# Honda Gx160 trouble...



## kubotaorange (Sep 29, 2011)

The motor is on a walk behind slit seeder. Fires up first pull with the choke on, but runs lean with the choke off, and will only run smoothly at half choke. I cleaned the carb three times with tons of compressed air, carb cleaner, and tiny wire probes to clean the jets. I've taken enough and cleaned enough carbs to feel confident that this one is pretty darn clean. I remounted the carb and spray carb cleaner around the intake to check if their were any air leaks possibly leaning out the mixture and that chekced out fine.
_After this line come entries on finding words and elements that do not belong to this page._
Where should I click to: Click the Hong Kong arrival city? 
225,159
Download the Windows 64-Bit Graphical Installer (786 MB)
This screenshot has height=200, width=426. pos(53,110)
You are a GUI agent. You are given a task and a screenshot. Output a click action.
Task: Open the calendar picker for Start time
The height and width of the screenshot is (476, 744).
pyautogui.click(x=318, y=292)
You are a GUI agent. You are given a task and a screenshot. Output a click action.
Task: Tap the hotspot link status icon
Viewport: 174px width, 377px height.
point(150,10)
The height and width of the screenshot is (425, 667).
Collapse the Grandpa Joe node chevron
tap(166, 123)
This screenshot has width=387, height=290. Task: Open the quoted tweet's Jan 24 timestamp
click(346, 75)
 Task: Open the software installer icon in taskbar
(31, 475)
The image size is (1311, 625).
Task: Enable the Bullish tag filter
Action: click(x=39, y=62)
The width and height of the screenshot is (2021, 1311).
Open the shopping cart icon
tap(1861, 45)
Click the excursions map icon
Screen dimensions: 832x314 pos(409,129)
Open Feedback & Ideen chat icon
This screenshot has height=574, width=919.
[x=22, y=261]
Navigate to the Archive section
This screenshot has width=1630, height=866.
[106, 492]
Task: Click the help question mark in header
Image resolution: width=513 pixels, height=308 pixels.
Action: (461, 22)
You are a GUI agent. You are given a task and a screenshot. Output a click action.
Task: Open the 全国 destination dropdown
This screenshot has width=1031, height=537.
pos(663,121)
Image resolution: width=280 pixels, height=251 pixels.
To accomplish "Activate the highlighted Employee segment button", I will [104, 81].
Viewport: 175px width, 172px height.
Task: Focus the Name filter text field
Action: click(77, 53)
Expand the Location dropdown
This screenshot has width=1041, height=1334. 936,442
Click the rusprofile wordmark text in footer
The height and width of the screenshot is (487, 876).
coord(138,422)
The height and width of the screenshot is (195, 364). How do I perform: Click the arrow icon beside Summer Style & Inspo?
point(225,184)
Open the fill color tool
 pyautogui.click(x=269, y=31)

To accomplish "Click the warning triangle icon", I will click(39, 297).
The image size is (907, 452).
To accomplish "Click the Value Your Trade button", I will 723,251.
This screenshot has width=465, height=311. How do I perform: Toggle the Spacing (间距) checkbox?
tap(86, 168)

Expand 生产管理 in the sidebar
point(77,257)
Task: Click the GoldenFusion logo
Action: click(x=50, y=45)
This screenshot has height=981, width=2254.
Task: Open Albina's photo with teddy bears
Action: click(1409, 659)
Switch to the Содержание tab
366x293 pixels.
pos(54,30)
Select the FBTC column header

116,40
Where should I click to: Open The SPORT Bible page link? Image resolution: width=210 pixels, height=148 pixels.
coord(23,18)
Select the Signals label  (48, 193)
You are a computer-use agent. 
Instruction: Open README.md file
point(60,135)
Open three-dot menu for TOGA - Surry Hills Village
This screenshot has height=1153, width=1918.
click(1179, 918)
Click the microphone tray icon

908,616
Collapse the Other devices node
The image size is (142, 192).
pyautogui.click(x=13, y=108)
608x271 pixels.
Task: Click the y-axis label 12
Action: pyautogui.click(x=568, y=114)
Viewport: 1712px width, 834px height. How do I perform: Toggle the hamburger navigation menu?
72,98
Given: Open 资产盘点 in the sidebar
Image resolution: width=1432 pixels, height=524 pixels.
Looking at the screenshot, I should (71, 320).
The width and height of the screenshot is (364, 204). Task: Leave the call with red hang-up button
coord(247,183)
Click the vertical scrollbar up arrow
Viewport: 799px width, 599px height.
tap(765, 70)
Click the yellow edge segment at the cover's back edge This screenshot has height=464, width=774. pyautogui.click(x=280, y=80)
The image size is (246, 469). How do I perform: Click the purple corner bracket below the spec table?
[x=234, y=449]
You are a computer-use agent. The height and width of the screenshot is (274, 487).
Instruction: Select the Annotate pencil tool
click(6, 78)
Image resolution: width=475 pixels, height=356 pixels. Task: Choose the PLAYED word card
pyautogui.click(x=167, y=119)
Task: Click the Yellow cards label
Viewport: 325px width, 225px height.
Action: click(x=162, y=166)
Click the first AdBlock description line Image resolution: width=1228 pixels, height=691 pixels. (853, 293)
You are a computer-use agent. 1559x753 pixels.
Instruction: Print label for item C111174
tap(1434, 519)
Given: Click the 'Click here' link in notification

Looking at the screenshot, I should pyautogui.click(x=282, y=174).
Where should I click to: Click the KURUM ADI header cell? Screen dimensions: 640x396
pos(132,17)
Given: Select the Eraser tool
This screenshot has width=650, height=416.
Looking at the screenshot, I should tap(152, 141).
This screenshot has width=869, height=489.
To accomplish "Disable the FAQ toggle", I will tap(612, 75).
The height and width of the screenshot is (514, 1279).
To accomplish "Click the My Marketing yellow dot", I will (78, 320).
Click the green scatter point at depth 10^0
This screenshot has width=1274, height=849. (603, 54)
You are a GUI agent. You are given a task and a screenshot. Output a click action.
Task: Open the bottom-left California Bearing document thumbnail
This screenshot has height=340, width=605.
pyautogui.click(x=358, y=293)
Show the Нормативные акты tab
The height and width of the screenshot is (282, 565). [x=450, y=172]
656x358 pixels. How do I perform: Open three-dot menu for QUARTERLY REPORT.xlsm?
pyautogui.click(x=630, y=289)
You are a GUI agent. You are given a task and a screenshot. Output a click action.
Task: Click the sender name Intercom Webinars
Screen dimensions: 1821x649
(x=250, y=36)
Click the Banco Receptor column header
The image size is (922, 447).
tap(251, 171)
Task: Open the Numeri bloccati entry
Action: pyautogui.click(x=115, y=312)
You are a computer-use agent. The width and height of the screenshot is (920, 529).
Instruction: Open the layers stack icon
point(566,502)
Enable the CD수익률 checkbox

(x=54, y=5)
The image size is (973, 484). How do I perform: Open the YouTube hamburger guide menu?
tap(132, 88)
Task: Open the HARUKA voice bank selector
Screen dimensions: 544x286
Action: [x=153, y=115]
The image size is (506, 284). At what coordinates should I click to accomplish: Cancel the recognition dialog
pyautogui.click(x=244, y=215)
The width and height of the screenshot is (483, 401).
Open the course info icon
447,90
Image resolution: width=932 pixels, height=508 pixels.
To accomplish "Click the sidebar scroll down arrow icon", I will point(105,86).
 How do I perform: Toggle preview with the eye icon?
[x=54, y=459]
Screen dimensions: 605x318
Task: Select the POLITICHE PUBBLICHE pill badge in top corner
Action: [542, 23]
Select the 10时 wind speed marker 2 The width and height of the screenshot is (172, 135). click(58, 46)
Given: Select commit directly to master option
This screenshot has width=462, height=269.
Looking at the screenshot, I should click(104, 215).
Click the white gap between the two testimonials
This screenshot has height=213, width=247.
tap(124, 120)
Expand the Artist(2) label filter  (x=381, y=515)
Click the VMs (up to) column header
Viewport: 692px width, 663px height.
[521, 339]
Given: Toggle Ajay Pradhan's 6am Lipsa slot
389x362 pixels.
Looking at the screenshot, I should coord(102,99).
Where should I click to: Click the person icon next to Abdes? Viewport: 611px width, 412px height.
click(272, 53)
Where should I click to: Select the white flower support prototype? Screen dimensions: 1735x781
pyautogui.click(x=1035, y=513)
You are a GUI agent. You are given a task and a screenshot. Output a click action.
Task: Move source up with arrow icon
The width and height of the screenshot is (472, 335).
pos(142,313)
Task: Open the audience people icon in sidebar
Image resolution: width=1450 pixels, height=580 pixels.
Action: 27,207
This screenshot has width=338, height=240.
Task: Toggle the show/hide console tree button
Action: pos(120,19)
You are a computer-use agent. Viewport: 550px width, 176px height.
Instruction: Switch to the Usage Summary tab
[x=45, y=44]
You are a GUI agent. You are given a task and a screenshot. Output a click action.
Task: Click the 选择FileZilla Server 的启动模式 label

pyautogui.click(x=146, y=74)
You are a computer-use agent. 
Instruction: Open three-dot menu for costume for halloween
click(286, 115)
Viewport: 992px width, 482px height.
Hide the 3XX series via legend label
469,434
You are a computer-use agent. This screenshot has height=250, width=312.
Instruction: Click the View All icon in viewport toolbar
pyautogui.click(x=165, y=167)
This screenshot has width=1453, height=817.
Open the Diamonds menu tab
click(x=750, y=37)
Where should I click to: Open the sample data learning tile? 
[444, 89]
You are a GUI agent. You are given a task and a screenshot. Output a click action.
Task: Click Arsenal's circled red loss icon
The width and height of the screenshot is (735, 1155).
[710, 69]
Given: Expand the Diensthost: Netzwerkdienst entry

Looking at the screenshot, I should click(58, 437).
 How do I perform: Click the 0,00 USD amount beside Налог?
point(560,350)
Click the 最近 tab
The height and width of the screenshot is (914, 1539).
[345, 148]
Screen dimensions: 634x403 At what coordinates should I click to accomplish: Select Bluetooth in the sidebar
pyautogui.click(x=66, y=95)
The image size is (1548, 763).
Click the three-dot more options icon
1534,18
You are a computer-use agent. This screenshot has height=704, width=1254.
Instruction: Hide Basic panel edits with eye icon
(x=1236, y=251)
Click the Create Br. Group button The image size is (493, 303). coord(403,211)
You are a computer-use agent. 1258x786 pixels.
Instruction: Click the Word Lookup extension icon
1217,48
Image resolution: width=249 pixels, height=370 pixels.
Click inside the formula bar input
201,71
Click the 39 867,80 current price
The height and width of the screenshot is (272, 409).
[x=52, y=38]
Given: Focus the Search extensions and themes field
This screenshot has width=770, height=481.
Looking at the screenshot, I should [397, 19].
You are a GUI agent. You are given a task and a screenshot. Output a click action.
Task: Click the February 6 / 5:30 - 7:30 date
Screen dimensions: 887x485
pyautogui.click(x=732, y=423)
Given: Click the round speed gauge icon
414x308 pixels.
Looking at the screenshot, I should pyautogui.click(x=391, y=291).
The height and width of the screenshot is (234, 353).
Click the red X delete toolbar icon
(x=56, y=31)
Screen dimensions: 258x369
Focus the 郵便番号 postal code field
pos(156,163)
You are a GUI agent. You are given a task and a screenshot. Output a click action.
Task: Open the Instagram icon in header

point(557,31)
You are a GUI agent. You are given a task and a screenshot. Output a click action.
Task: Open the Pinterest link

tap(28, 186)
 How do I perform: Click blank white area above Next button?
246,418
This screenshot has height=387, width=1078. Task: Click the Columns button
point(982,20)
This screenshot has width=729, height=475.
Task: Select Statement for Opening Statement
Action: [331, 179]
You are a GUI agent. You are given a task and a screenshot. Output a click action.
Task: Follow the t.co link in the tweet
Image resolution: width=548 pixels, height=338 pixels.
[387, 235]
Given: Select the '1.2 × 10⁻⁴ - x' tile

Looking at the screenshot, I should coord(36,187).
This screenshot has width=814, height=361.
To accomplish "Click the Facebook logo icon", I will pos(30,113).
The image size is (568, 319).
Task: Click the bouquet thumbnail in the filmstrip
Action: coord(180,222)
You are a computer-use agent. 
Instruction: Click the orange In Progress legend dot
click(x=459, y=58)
I drained all the gas and added clean fresh fuel. I blew out the tiny in-tank fuel filter. I changed the spark plug. Nothing. Anythign I could be missing here? Possible valves need adjusting?? I'm lost.


----------



## 30yearTech (Sep 14, 2006)

When you cleaned the carburetor, did you remove the main jet and nozzle?
Gasket orientation as well as any insulators between carb and intake is important on Honda engine's to run properly.


----------



## justin3 (Apr 10, 2007)

Just an idea, but did you check the throttle shaft for play? Enough play will result in an air leak.


----------



## hungrybare (Sep 23, 2011)

Kubotaorange, I have the exact same problem with a gx 390 so I replaced the carb and that didn't even help, sprayed a whole can of carb cleaner around the intake and gaskets, NOTHING


----------



## usmcgrunt (Sep 16, 2007)

Have you checked for good fuel flow from the tank to the carb?If you have a shut off valve under the tank,the screen may be clogged and restricting adequate flow to the carb.As 30yearTech stated,all the gaskets must be oriented correctly on the carb and manifold.


----------



## hungrybare (Sep 23, 2011)

Just wondering if you found the problem?


----------